Bitcoin staged a comeback in July on the wings of an unexpected buy-the-dip surge, optimistic market sentiment and anticipation of the first bitcoin exchange-traded fund by year-end. Cryptocurrency markets suffered steep losses in the first half of the year. Bitcoin prices dropped by more than 53% and the overall market cap of cryptocurrencies declined by as much as 59% in the same period.
However, there’s a noticeable uptrend in the price of Bitcoin, other altcoins, and the general cryptocurrency market as bulls start to reassert their control over the market. Bitcoin is now trading up around $8,230.
One-time hedge fund billionaire Mike Novogratz is one of the most vocal evangelists of cryptocurrencies. In a recent interview with The Street he noted that institutional investors are slowly coming to the realization that blockchain is the future of the global economy.
In his words:
“Their first way of participating is going to be through venture-capital funds… The second step for them will be buying the coins and/or the ICOs themselves, but many of them are participating in the ICOs already through their venture investments.”
It doesn’t take much digging to uncover why Novogratz is optimistic about the prospects of cryptocurrencies. Novogratz — who posted losses on an ill-timed bet on Brazilian assets and a Swiss franc vs. euro currency trade — has regained a decent part of his fortune on an Ether bet that netted him $250 million in 2017.
One of the key drivers of the recent uptrend in Bitcoin is a sudden inflow of funds. The daily trading volume of digital assets has seen a consistent uptrend in the last couple of weeks. Outside of existing market makers, we might see institutional investors inching closer to cryptocurrencies in the remaining months of 2018.

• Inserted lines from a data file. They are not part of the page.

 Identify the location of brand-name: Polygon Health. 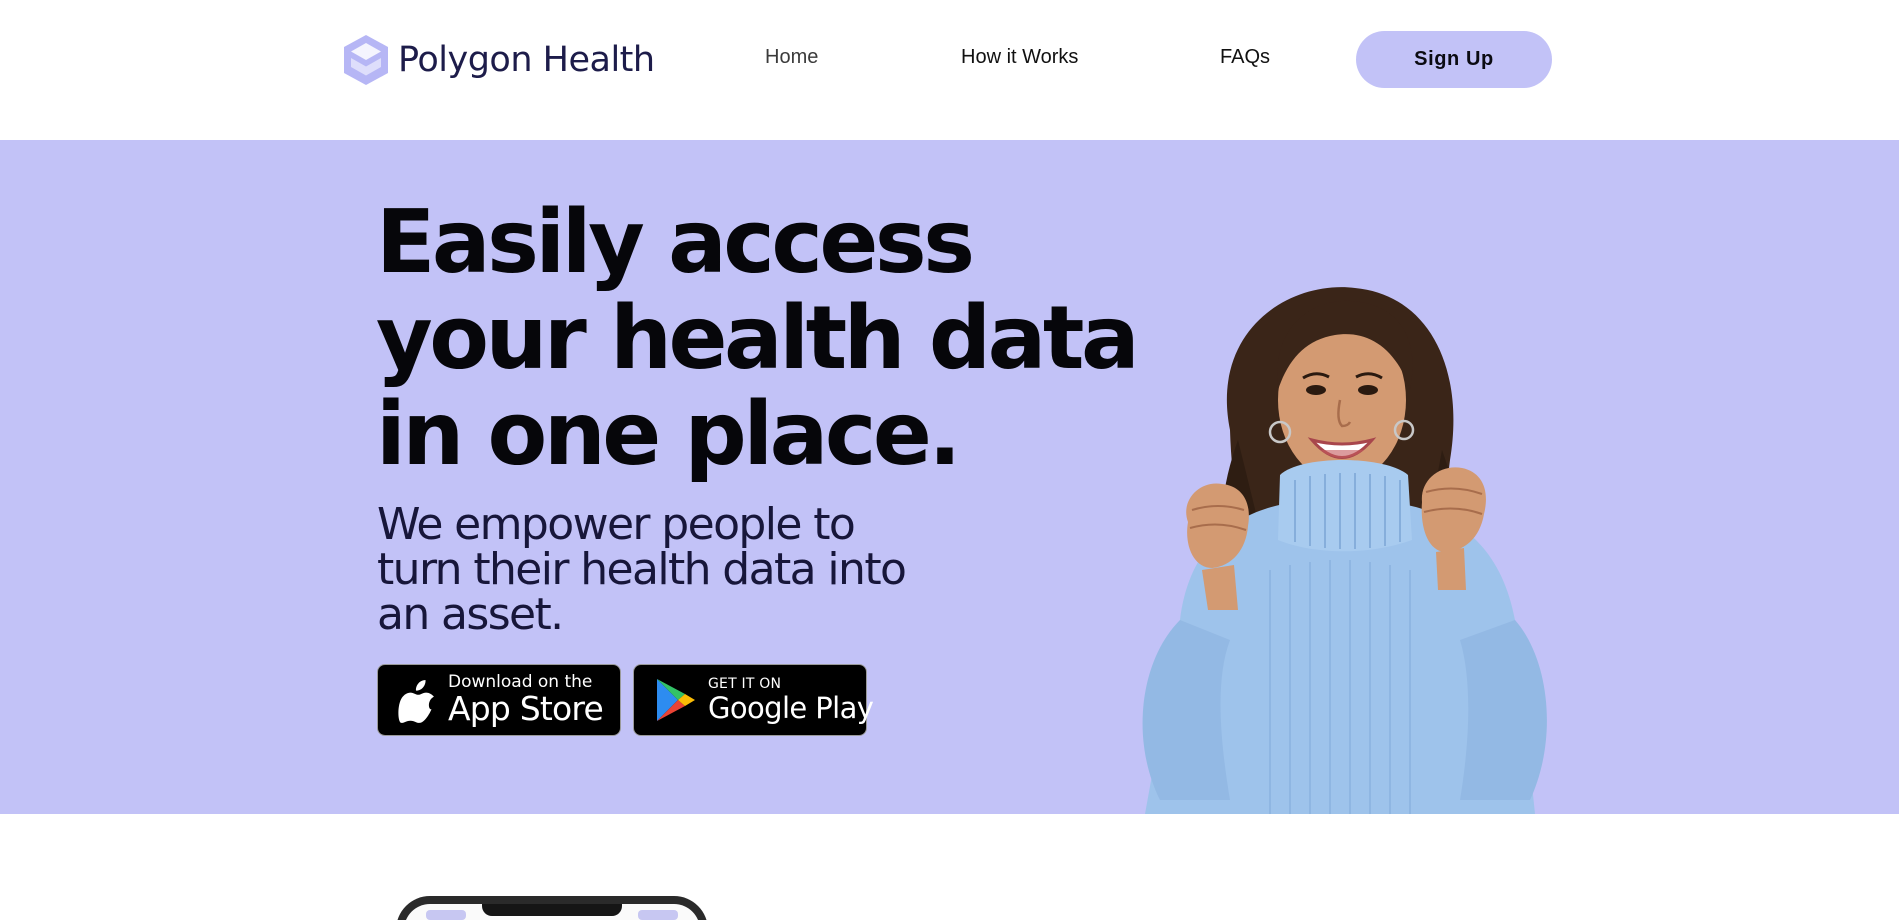
(526, 60).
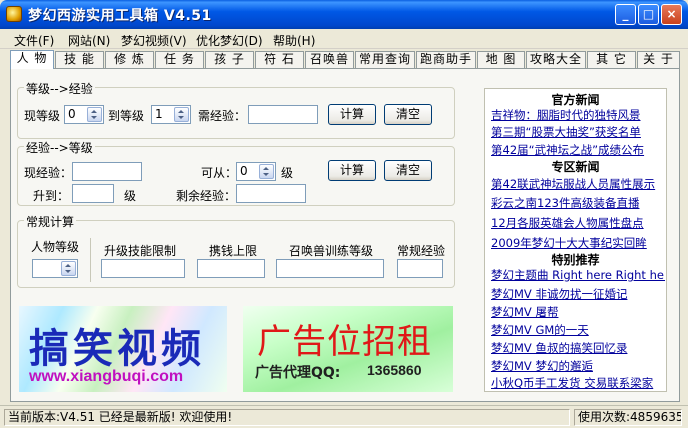  Describe the element at coordinates (578, 383) in the screenshot. I see `news-link: 小秋Q币手工发货 交易联系梁家` at that location.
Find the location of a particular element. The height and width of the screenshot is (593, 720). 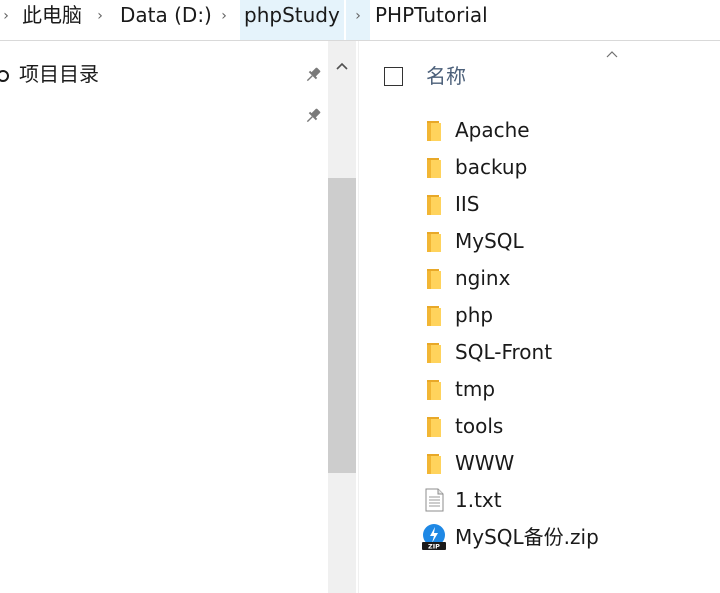

file-name: tmp is located at coordinates (476, 389).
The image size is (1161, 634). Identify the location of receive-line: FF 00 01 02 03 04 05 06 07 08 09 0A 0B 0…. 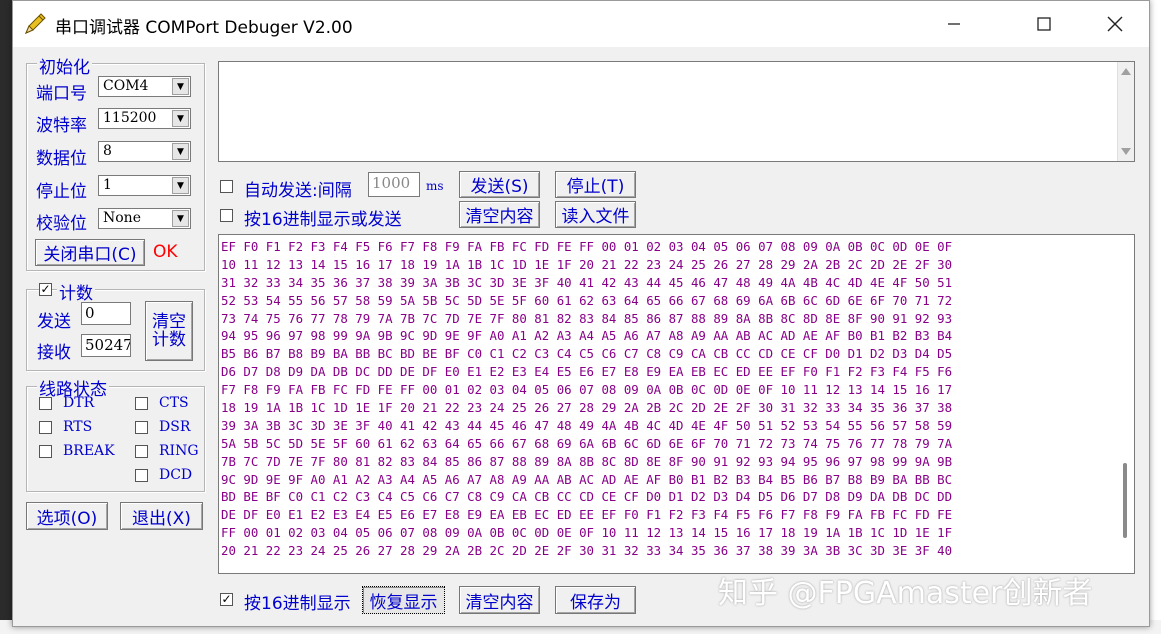
(587, 533).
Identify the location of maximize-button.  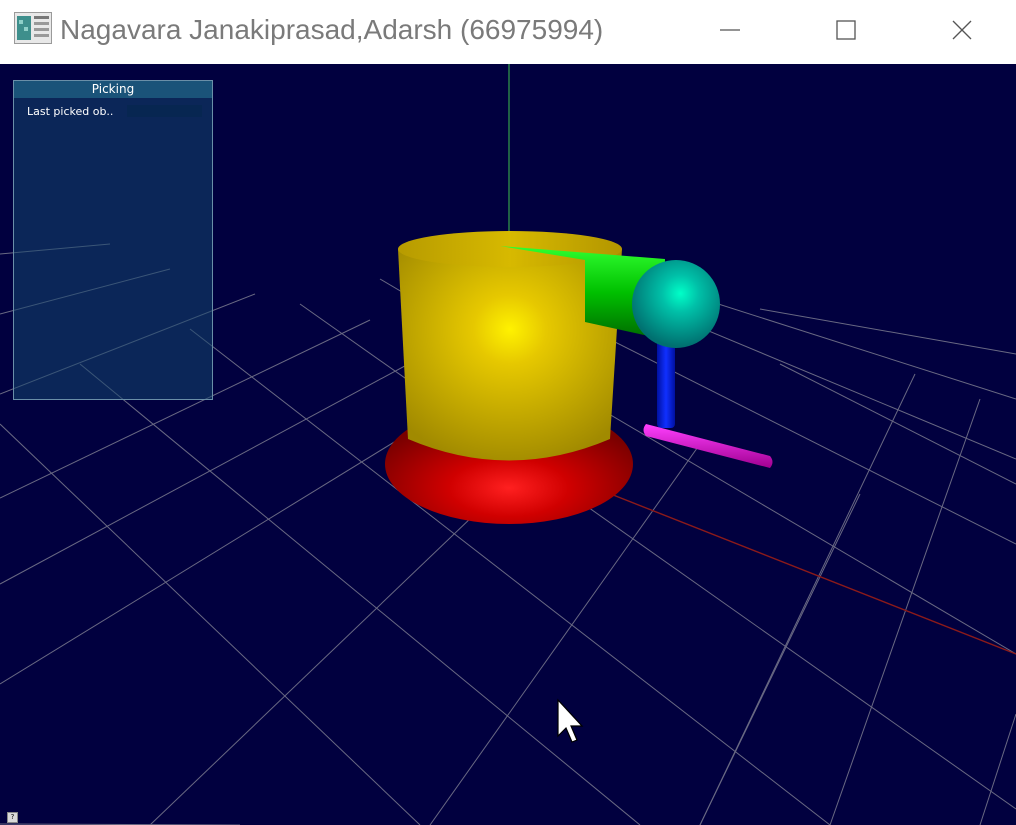
(846, 30).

The increasing interest of organizations could dramatically alter the global significance of crypto assets by year-end. Goldman Sachs launched a cryptocurrency trading desk and Intercontinental Exchange Inc., (ICE) , the parent company of the New York Stock Exchange, plans to provide a cryptocurrency data feed in a partnership with Blockstream and publicly hinted at the possibility of launching a crypto futures desk of its own.
The return of Bitcoin to its bullish ways has also triggered an increase in positive market sentiment for cryptocurrencies. The activity on Twitter, Facebook, and cryptocurrency-specific social trading site, eToro, suggest many of the casual speculators who bought the cryptocurrency at the height of its bull run last year exited the markets in the bear market in the first half of 2018. Now that most of the fickle Bitcoin investors have exited the markets, bulls are confident that Bitcoin can now enjoy a steady bull run backed by a large base of committed long-term investors.
Yossi Dayan, head of digital assets at wealth management firm Altshuler Shaham, observes that “a lot of the weaker hands that bought into BTC earlier in the year have been taken out, which is allowing for some good price action. This can continue. There is also some excitement regarding a potential ETF approval from the SEC. It might be somewhat premature considering the cautious stance the SEC has taken so far regarding crypto. An approval carries significant implications and it’s not something the U.S. regulator is rushing into.”
However, while cryptocurrencies appear to be gearing up for another bull run, Eterbank.com, a provider of cryptocurrency point of sales for retail and other “real world” uses, has pointed out that mass adoption of cryptocurrency will be difficult until people can use it to buy ordinary goods like a cup of coffee. Their solution, along with crypto-to-fiat apps Dether and Abra, provide point-of-sale mobile apps that accept cryptocurrency with the help of instant crypto-to-fiat conversion technology.
The instant conversion to U.S. dollars, yen, won, or euros eliminates the risk of changing valuation after purchase — one of the chief complaints about Ethereum and EOS, upon which many applications are built.